## WORK INSTRUCTIONS
Take the entries that follow and return exactly the lines from the one holding "Rules (217, 2524)" through the one holding "Cookware (1142, 81)", both included. Nothing else is needed.

(Stored data entries)
-*-*-
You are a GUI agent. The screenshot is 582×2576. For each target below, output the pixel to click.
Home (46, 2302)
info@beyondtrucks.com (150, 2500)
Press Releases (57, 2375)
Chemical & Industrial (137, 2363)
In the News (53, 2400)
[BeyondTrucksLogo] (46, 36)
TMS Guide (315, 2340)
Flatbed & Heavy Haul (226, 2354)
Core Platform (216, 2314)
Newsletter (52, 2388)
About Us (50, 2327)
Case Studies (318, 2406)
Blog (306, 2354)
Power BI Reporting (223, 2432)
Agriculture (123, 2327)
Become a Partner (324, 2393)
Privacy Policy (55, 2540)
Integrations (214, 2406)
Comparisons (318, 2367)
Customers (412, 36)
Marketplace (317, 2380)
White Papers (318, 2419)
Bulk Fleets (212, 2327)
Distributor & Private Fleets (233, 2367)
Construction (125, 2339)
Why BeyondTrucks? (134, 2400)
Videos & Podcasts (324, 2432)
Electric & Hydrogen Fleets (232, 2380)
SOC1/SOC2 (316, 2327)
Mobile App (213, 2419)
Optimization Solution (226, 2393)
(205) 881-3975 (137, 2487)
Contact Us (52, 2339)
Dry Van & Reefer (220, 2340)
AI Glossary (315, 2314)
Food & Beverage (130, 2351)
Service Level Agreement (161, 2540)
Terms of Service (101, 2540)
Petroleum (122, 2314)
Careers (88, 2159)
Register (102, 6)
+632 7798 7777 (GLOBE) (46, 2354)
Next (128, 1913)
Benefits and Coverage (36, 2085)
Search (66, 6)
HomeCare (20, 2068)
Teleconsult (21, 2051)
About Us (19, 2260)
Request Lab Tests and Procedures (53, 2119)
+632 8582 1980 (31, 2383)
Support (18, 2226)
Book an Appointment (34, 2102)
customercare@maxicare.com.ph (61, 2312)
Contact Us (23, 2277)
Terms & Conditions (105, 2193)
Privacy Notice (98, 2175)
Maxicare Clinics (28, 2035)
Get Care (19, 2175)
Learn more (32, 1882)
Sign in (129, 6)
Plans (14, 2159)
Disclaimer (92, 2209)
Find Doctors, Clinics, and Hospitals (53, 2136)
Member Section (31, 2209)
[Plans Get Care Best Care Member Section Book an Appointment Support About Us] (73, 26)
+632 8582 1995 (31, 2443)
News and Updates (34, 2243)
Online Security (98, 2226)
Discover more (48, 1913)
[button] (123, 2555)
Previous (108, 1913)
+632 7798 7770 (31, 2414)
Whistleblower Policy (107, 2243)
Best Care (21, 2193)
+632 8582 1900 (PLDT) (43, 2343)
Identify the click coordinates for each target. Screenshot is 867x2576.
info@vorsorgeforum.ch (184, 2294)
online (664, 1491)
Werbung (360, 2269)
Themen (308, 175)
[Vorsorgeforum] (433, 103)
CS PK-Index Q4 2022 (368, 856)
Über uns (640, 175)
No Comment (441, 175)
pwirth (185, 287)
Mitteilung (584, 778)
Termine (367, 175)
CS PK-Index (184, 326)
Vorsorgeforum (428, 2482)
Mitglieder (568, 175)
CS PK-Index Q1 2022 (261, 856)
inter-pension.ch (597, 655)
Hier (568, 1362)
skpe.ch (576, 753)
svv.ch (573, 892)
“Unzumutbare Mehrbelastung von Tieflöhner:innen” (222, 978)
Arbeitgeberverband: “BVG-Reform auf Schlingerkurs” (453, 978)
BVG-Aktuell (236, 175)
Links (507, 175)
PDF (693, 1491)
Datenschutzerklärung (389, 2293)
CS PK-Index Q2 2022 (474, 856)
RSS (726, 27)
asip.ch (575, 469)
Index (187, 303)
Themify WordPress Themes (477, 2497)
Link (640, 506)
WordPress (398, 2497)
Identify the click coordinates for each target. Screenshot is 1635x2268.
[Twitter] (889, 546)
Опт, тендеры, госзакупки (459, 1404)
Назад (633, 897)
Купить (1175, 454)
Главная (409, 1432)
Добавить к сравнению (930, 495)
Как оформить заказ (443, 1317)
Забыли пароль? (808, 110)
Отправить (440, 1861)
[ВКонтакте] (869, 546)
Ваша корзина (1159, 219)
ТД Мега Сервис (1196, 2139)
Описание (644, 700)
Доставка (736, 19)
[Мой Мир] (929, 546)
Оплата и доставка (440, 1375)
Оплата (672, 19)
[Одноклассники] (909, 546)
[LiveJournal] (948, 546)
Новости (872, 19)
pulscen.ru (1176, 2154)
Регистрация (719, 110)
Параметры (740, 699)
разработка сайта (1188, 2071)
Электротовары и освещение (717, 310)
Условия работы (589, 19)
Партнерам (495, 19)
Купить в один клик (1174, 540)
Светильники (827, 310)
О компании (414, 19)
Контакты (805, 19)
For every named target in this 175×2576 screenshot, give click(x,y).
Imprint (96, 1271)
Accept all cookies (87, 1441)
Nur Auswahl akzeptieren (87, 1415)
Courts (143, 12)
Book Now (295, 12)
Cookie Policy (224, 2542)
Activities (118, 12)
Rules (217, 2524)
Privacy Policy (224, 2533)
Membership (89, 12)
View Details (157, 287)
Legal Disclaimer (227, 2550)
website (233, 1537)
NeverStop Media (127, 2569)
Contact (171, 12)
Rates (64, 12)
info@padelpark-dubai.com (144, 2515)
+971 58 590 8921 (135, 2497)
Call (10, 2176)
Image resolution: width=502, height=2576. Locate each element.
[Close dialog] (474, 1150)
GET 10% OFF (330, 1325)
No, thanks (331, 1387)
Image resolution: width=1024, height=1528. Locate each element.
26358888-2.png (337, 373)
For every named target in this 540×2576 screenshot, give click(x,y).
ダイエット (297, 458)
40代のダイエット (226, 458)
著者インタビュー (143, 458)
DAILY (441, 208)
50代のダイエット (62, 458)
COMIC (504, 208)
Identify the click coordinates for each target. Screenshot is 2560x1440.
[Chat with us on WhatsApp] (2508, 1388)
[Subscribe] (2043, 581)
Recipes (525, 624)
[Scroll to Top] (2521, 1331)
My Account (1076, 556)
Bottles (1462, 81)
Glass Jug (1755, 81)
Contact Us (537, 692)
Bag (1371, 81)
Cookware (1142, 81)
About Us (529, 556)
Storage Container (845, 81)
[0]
-*-*-
## ANSWER BOX
Rules (217, 2524)
Privacy Policy (224, 2533)
Membership (89, 12)
View Details (157, 287)
Legal Disclaimer (227, 2550)
website (233, 1537)
NeverStop Media (127, 2569)
Contact (171, 12)
Rates (64, 12)
info@padelpark-dubai.com (144, 2515)
+971 58 590 8921 (135, 2497)
Call (10, 2176)
Image resolution: width=502, height=2576. Locate each element.
[Close dialog] (474, 1150)
GET 10% OFF (330, 1325)
No, thanks (331, 1387)
Image resolution: width=1024, height=1528. Locate each element.
26358888-2.png (337, 373)
For every named target in this 540×2576 screenshot, give click(x,y).
ダイエット (297, 458)
40代のダイエット (226, 458)
著者インタビュー (143, 458)
DAILY (441, 208)
50代のダイエット (62, 458)
COMIC (504, 208)
Identify the click coordinates for each target. Screenshot is 2560x1440.
[Chat with us on WhatsApp] (2508, 1388)
[Subscribe] (2043, 581)
Recipes (525, 624)
[Scroll to Top] (2521, 1331)
My Account (1076, 556)
Bottles (1462, 81)
Glass Jug (1755, 81)
Contact Us (537, 692)
Bag (1371, 81)
Cookware (1142, 81)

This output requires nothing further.